I've used samtools mpileup and bcftools call on a few occasions to call variants from multiple BAM files. I've never had issues with the process until now. I am calling variants from 26 regions to try and speed up the genome wide variant calling in 25 samples (25 BAM files). I keep getting a memory leak error. So far, the jobs reporting the memory leak error have completed and generated a VCF file, but they consume way more memory than expected. Why is this happening? Are the resulting VCF files trustworthy?
My command is this:
samtools mpileup -ug -l refctgs.region9.bed -f WB_2.0.fa -b bam_files.txt | bcftools call -vmO z -o bbub.refctgs.region9.vcf.gz
And the error:
[mpileup] 25 samples in 25 input files
<mpileup> Set max per-file depth to 320
[bam_plp_destroy] memory leak: 12. Continue anyway.
[bam_plp_destroy] memory leak: 31. Continue anyway.

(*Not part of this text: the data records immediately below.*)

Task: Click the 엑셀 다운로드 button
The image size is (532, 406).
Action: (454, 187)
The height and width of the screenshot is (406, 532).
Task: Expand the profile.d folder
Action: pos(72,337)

[bam_plp_destroy] memory leak: 18. Continue anyway.
[bam_plp_destroy] memory leak: 21. Continue anyway.
[bam_plp_destroy] memory leak: 17. Continue anyway.
[bam_plp_destroy] memory leak: 18. Continue anyway.
[bam_plp_destroy] memory leak: 22. Continue anyway.
[bam_plp_destroy] memory leak: 20. Continue anyway.
[bam_plp_destroy] memory leak: 36. Continue anyway.
[bam_plp_destroy] memory leak: 16. Continue anyway.
[bam_plp_destroy] memory leak: 22. Continue anyway.
[bam_plp_destroy] memory leak: 28. Continue anyway.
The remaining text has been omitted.